By way of example: let's say someone makes a mistake. One response is to teach that person how to avoid that mistake, which means they probably won't make that particular mistake again. But a better response is to put in place a systemic check to make sure that class of mistake will be prevented in the future across your entire company. Maybe start screening for the mistake in your hiring process. Maybe add a new check to your technical infra to ensure that it's simply impossible for the mistake to happen. Whatever the response, you should think about it in terms of systems and processes, not individual people.

The existence of one problem means more problems are likely

The fact that something went wrong doesn't necessarily mean that more things like it have gone wrong or will go wrong, but it's pretty important to check. If the systems that should have prevented one thing from going wrong were not operating successfully, it's possible that there were other similar issues also going unchecked. Treating all problems as systemic is a good way to find out if your checks and controls are working as intended.

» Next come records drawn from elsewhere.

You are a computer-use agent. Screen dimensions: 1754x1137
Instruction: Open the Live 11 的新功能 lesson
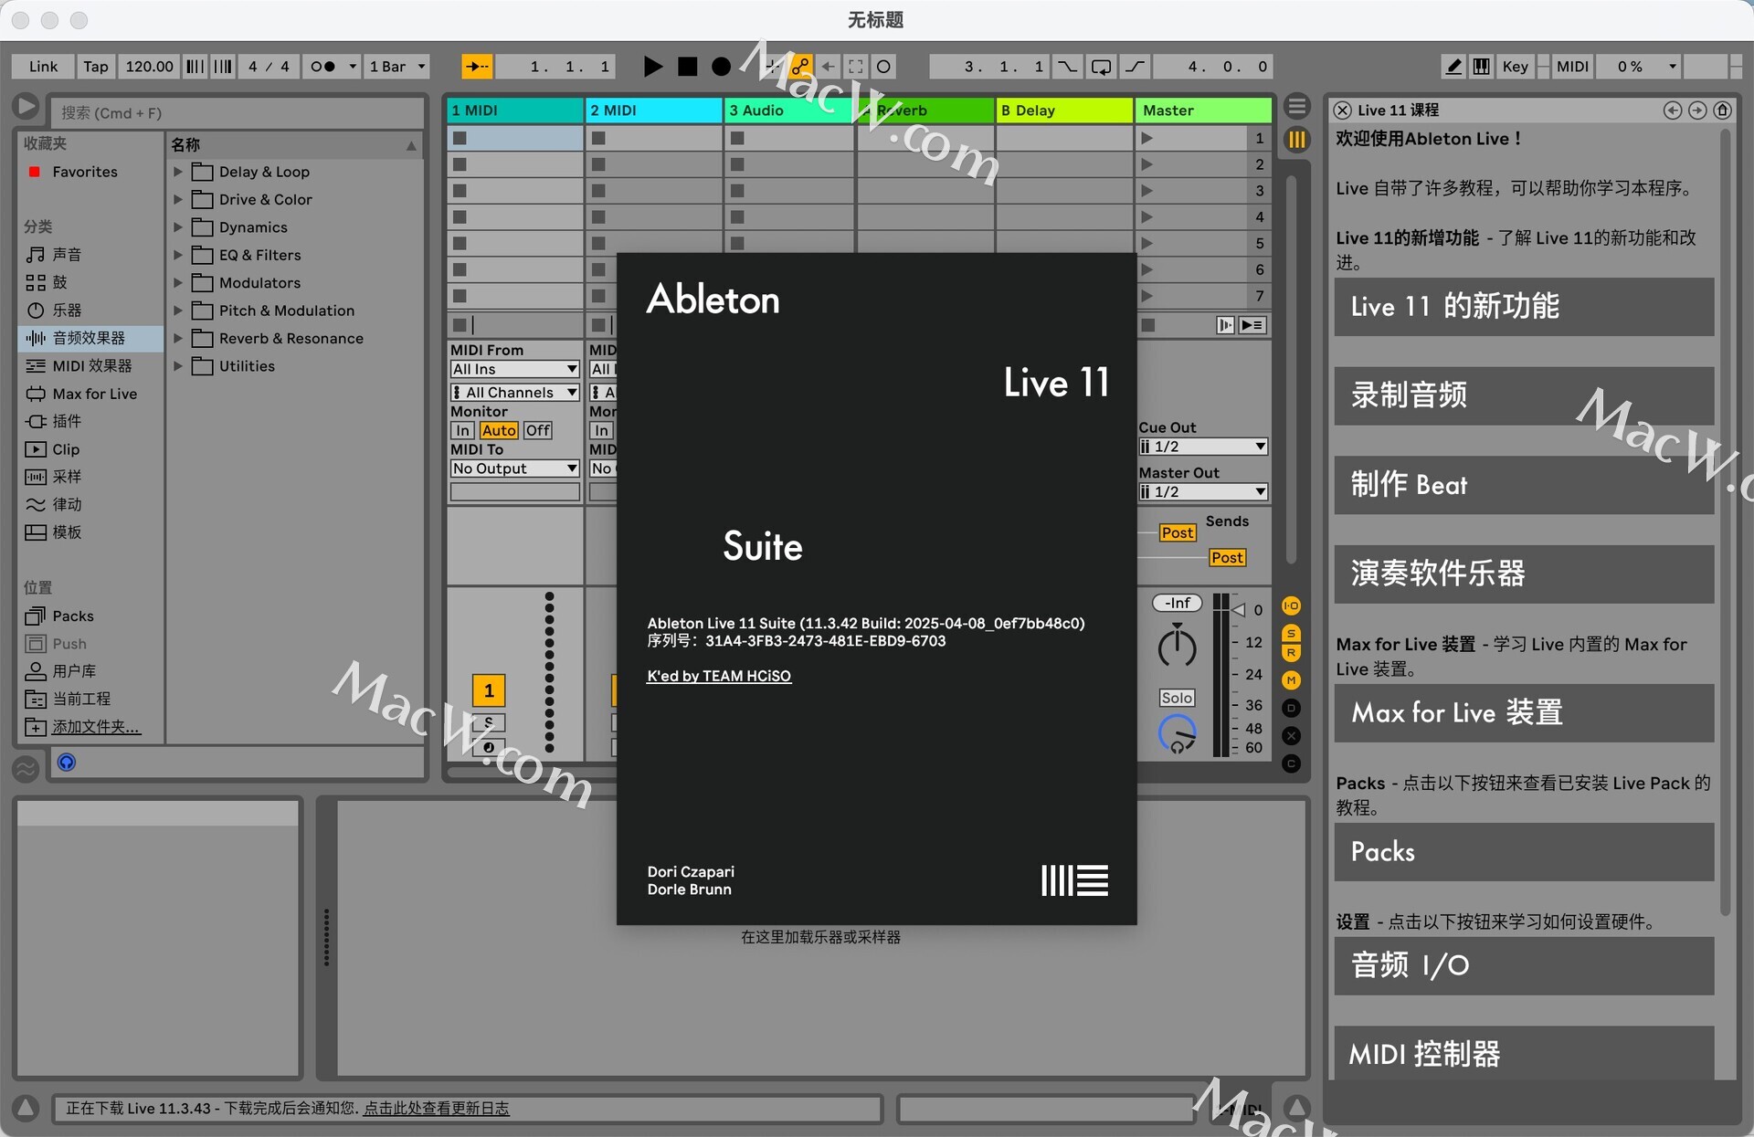click(x=1523, y=307)
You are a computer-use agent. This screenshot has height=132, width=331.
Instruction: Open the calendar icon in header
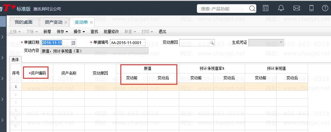coord(265,8)
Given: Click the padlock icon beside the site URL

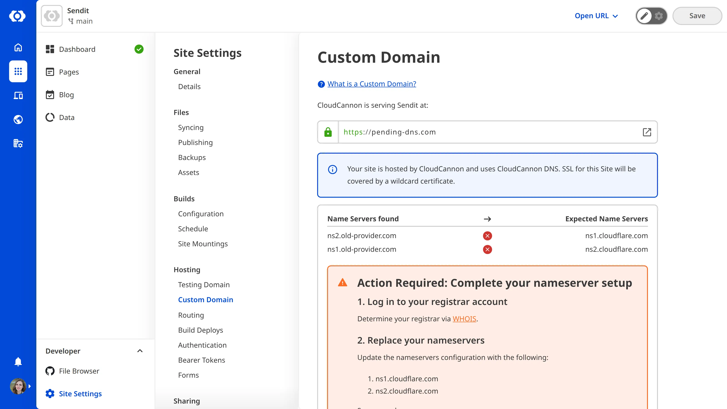Looking at the screenshot, I should point(328,132).
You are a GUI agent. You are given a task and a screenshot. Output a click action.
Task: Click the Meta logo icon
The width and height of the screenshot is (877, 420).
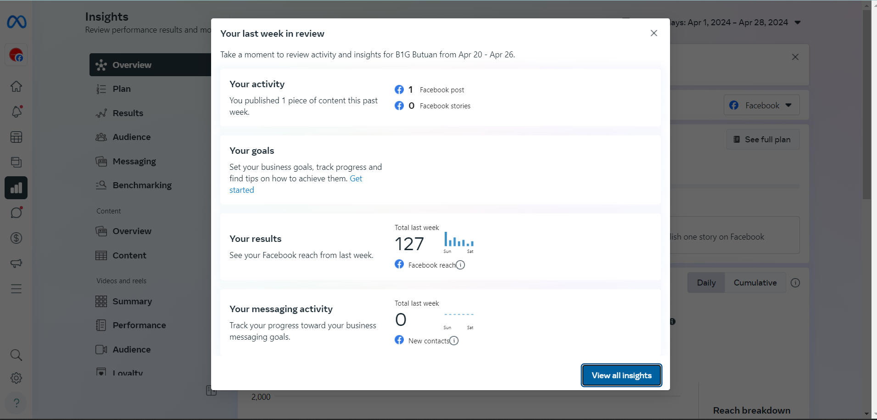coord(17,22)
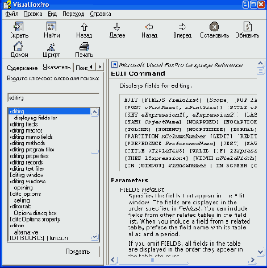
Task: Click the Вперед forward arrow icon
Action: (182, 27)
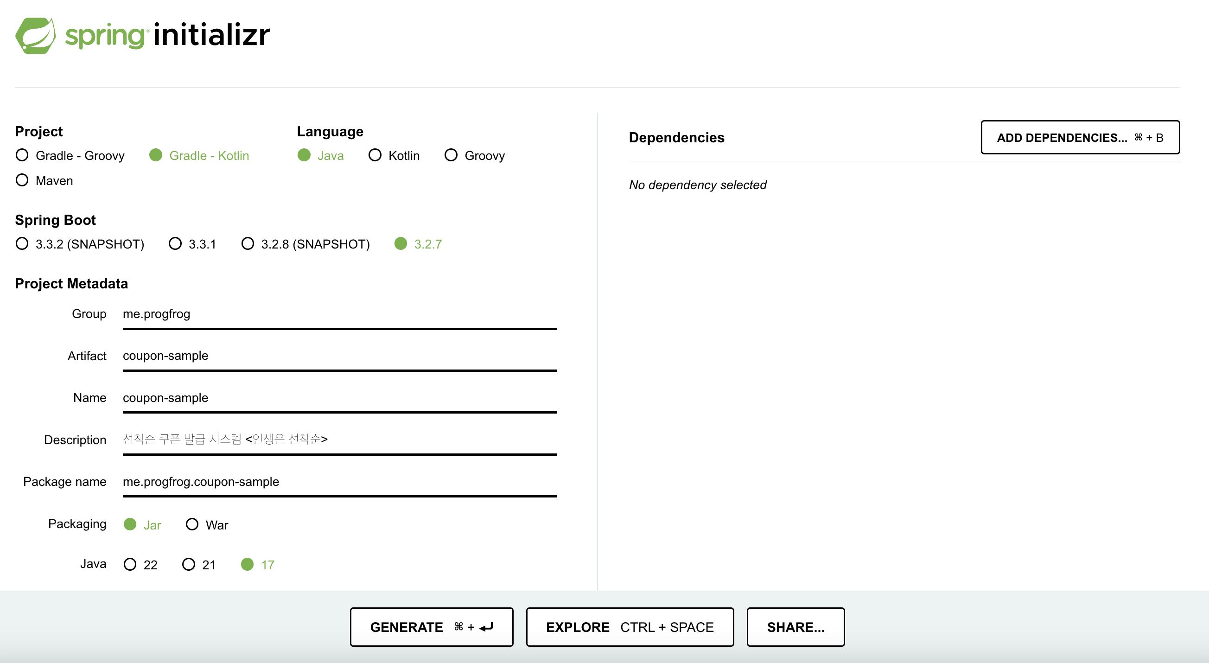Choose Kotlin as the language
1209x663 pixels.
[x=375, y=155]
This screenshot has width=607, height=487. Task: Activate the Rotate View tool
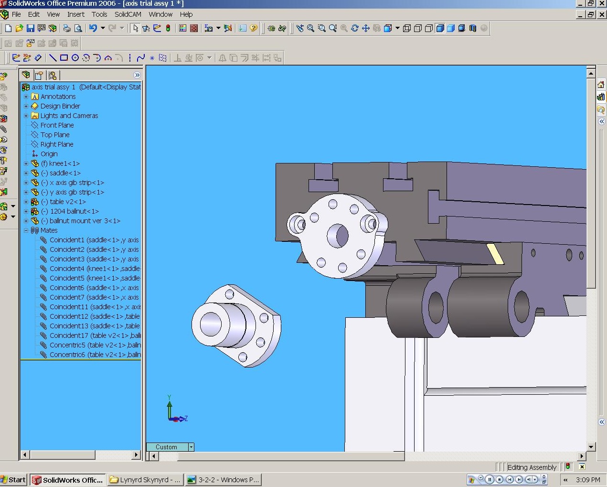coord(354,28)
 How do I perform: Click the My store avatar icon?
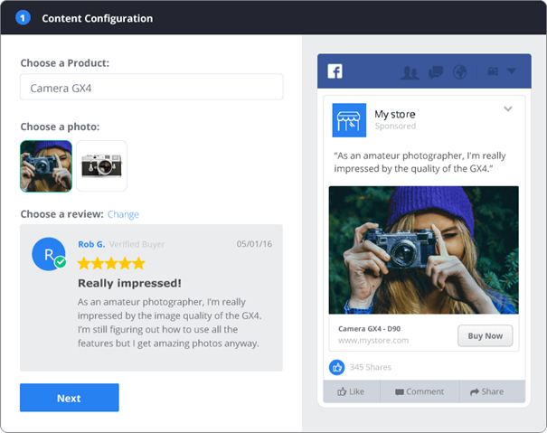[349, 119]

As the company scales, so will your problems

A once-a-year problem at 20 people will become a once-a-month problem at 200 and will happen multiple times a day at 2,000. You need to think about how issues will scale as your business grows.

When facing a problem, ask yourself: how much worse will this be when we're much bigger? Problems, for the most part, are much cheaper to catch and fix early on‍—‌an ounce of prevention is worth a pound of cure.

Postmortems and remediation

Treating problems as systemic means always saying "unless we correct for this, it is highly likely to happen again". Correcting and remediating problems typically starts with a postmortem, which should aim to answer the core question of why did this happen? and then to follow that up with what can we do to ensure this doesn't happen again?

Here’s how to write a good postmortem:

Why did this happen?

Answering the core question of why usually means a bunch of other questions need to be answered. The following is a good start:

What: describe the event with as little ambiguity or uncertainty as possible. Be specific about the order of events, including dates and times where possible. This is also a good point to describe the impact of the event (did it lead to downtime, financial loss, problems for customers etc. - even internal impacts like "led to internal communication failure between teams" are important)
Who: who discovered the issue? Who helped to address it? Avoid language that blames others; you want to focus on statements of fact here while you work to understand the issue constructively and collaboratively.
How: what was the initial trigger that caused this problem? How did you become aware of it, and how long did it take for you to become aware of it?
Why: why did this happen? In particular, was there an existing system in place to prevent this from happening?
1. If so, why didn't that system prevent it?
2. If not, why not? Was it a blind spot where you had no systems in place at all? Are there any adjacent blind spots you should be worried about? Alternatively, was it a space you knew could be a source of problems, but had decided not to worry about?

What can we do to ensure it doesn't happen again?

The right preventative system will depend on the nature of the issue, but the following is a good starting place:

Putting monitoring in place
Ensuring that the right permissions are required in order to take a given action (both when dealing with human and technical systems)
Requiring review prior to action (particularly from a manager / a different team / an external or independent advisor)

Caveats

Obviously, not all problems are systemic! But the moment you start to treat a problem as a one-time event you make it likely that the same problem is going to bite you again in the future. It's far better to assume all problems are systemic and respond accordingly. It's a bit of extra overhead for the occasional problem that is truly unique, but this is far outweighed by the benefits of catching systemic problems the first time around.